Yes, but you'd have to be extremely careful about it. For example, if you create 192.168.0.0/16 and 192.168.0.0/24, the former will be assigned as the parent of the later. However, if someone later creates 192.168.0.0/20, it will become the new parent for 192.168.0.0/24.

At present we can't find a way to do this so if the answer is yes a big thumbs up from me.

There are various net_* lookups that you can use to query by parent prefix. It's off-topic for this FR, however I invite you to start a separate discussion with the details of what you're trying to do.

We would need the ability to set permission constraints like {"_parent_prefix__tenant__slug":"something"}.

In that case any IP Address that is in-scope for a parent prefix with that tenant should be editable/viewable for the users with the permission assigned. Even if there is a sub-prefix defined in between, e.g.:

Prefixes:
192.168.0.0/16 (no tenant set)
\_ 192.168.200.0/24 (tenant: contoso)
    \_ 192.168.200.128/25 (no tenant set)

User "allen" with view/edit/change/delete permissions on IPAddress objects with {"_parent_prefix__tenant__slug":"contoso"} should now be able to create / manage IP Address objects inside 192.168.200.128/25 imo.

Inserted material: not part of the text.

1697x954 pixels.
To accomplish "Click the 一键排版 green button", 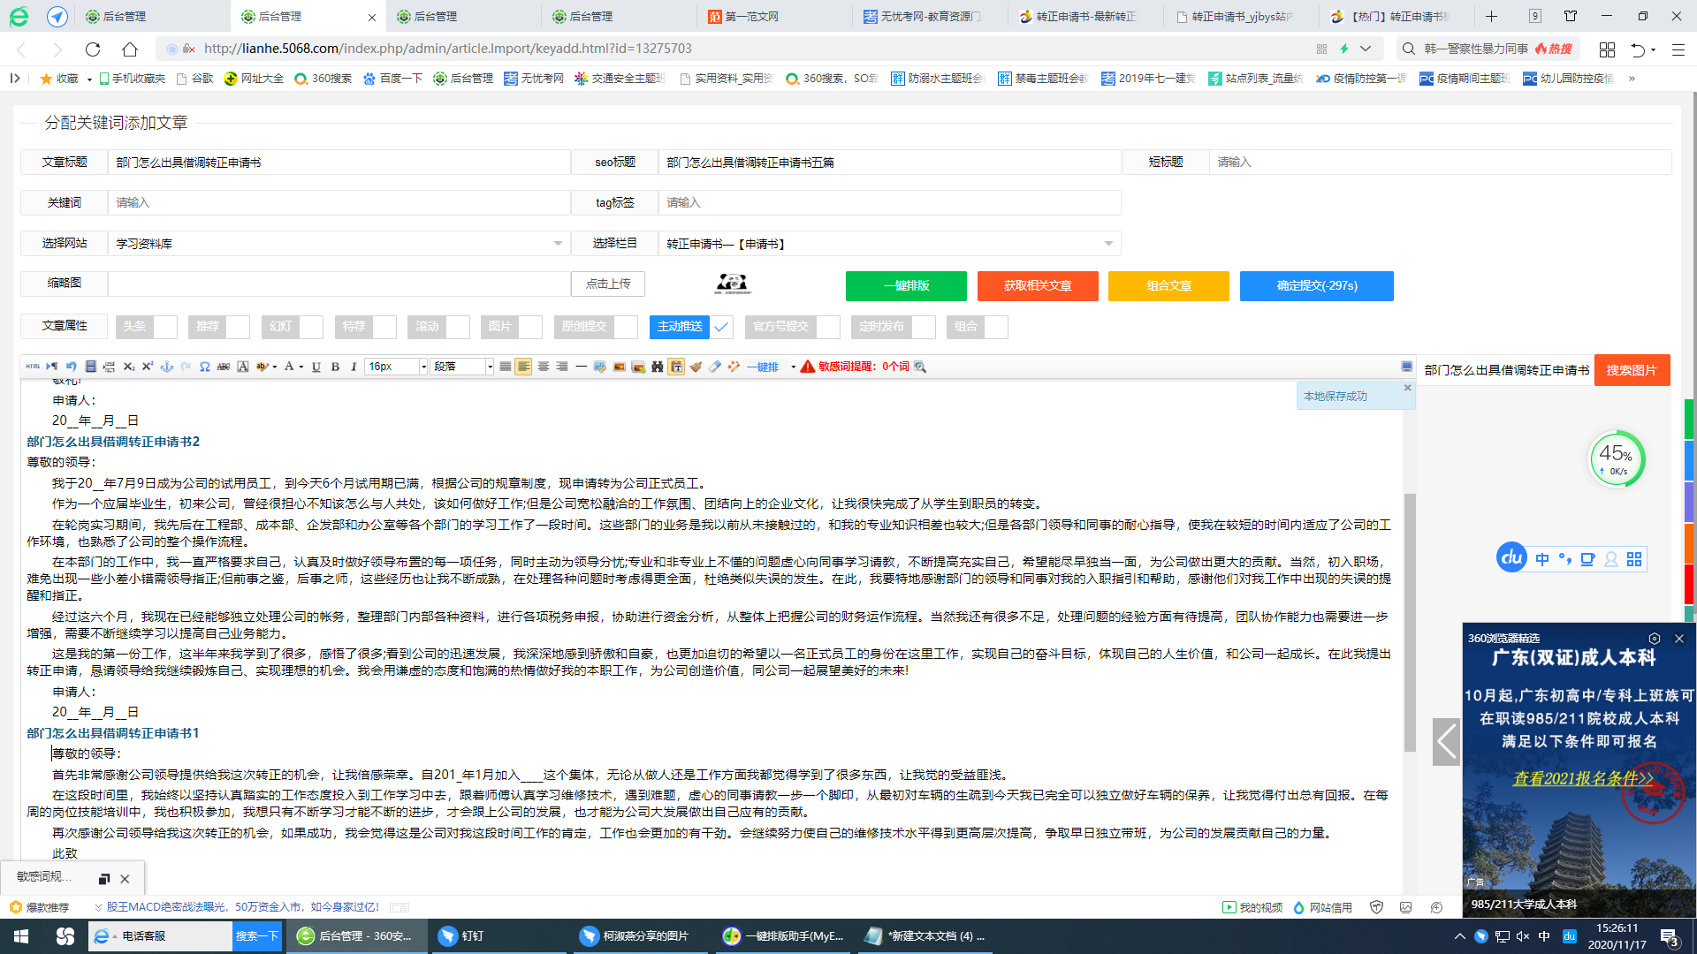I will pyautogui.click(x=905, y=286).
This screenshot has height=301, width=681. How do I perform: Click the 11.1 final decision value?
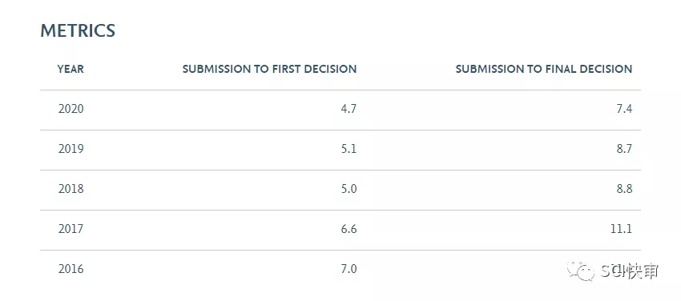pos(621,229)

This usecase oughta be very common. Thoughts?

elipsion commented 1 year ago

Yes, but you'd have to be extremely careful about it. For example, if you create 192.168.0.0/16 and 192.168.0.0/24, the former will be assigned as the parent of the later. However, if someone later creates 192.168.0.0/20, it will become the new parent for 192.168.0.0/24.

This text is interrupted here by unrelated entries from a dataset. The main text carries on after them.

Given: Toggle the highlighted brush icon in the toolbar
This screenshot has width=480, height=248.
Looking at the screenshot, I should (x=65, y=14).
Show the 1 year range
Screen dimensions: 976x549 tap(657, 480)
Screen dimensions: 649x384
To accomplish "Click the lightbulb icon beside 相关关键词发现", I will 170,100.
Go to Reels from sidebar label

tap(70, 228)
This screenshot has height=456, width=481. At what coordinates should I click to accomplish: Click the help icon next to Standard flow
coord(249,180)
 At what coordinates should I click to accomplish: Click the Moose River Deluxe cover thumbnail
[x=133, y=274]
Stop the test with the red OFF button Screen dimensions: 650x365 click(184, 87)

At present we can't find a way to do this so if the answer is yes a big thumbs up from me.

There are various net_* lookups that you can use to query by parent prefix. It's off-topic for this FR, however I invite you to start a separate discussion with the details of what you're trying to do.

We would need the ability to set permission constraints like {"_parent_prefix__tenant__slug":"something"}.

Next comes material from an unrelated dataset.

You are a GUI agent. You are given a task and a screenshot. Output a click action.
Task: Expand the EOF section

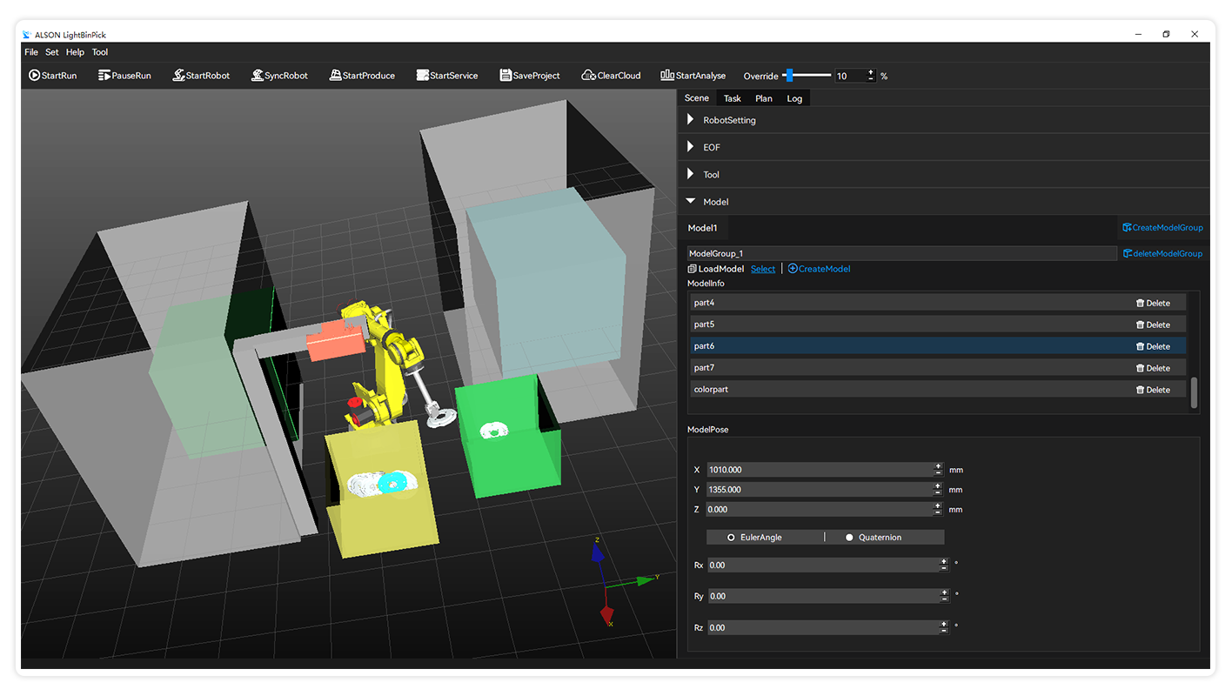pyautogui.click(x=690, y=146)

In that case any IP Address that is in-scope for a parent prefix with that tenant should be editable/viewable for the users with the permission assigned. Even if there is a sub-prefix defined in between, e.g.:

Prefixes:
192.168.0.0/16 (no tenant set)
\_ 192.168.200.0/24 (tenant: contoso)
    \_ 192.168.200.128/25 (no tenant set)

User "allen" with view/edit/change/delete permissions on IPAddress objects with {"_parent_prefix__tenant__slug":"contoso"} should now be able to create / manage IP Address objects inside 192.168.200.128/25 imo. This usecase oughta be very common. Thoughts?

This sounds un-doable, due to how relational databases work. It also introduces lots of room for unnecessarily opinionated default functionality; how many levels up should be searched for tenants? Is shadowing a thing? How can the user detect if the parent prefix does not have a tenant set? And so on.

Your best bet is to leave all this to the one implementing an ACL themselves, which in your case would probably be a stack of ACLs checking if the parent prefix tenant is blank, and the one above that has the appropriate slug set.